Couples Therapy

Making the choice to go to couples therapy
can feel like a very big step.

It involves admitting that things are not perfect in your partnership, which is often hard to do and scary to admit.
We believe that couples therapy should be part of every healthy relationship. Getting started as soon as you notice issues is the most effective way to help repair and rebuild your loving connection.

Couples therapy can help with a number of relationship challenges. The most common can include:

  • Trust has been broken.
  • Arguments are getting more frequent.
  • Communication is poor.
  • Something feels wrong, but you’re not sure what or why.
  • There is something you want your partner to know, but you’ve been unable to tell them.
  • One or both of you becomes dysfunctional during a conflict.
  • You have gone through something devastating that is changing the way you connect with each other.
  • You feel stuck in bad patterns.
  • Emotional intimacy is gone or deeply diminished.
  • Physical intimacy is a problem.

Our goal is to offer therapy in a safe place where you can learn to be vulnerable with your partner about your unmet needs and deeper emotions. We help you learn how to communicate these in more effective and initiate new ways of interaction that result in a more connected and loving relationship.

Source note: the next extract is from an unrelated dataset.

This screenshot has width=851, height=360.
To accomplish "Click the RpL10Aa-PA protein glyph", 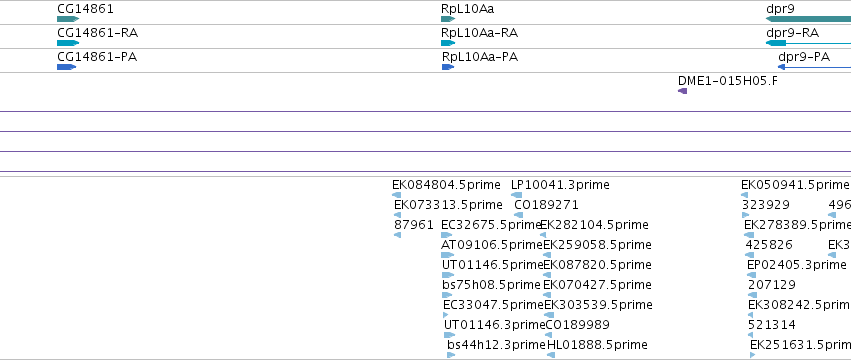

Couples Therapy Available:


Our therapists draw from many therapeutic modalities during their sessions with couples but primarily use Emotion Focused Therapy (EFT). Most of us tend to argue with our partners about the same things, over and over again. EFT helps draw awareness to some of the underlying emotions you may be feeling in your relationship but may not be aware of.
Our therapists also draw from Dr. John Gottman’s work which integrates research-based interventions to help couples improve the friendship in their relationship and resolve conflict in a positive way.
Our therapists also incorporate Imago Therapy in their sessions, which is based on the theory that there is a connection between frustrations in adult relationships and early childhood experiences. Couples can learn to understand each other’s feelings and “childhood wounds” more empathically, allowing them to heal themselves and their relationships.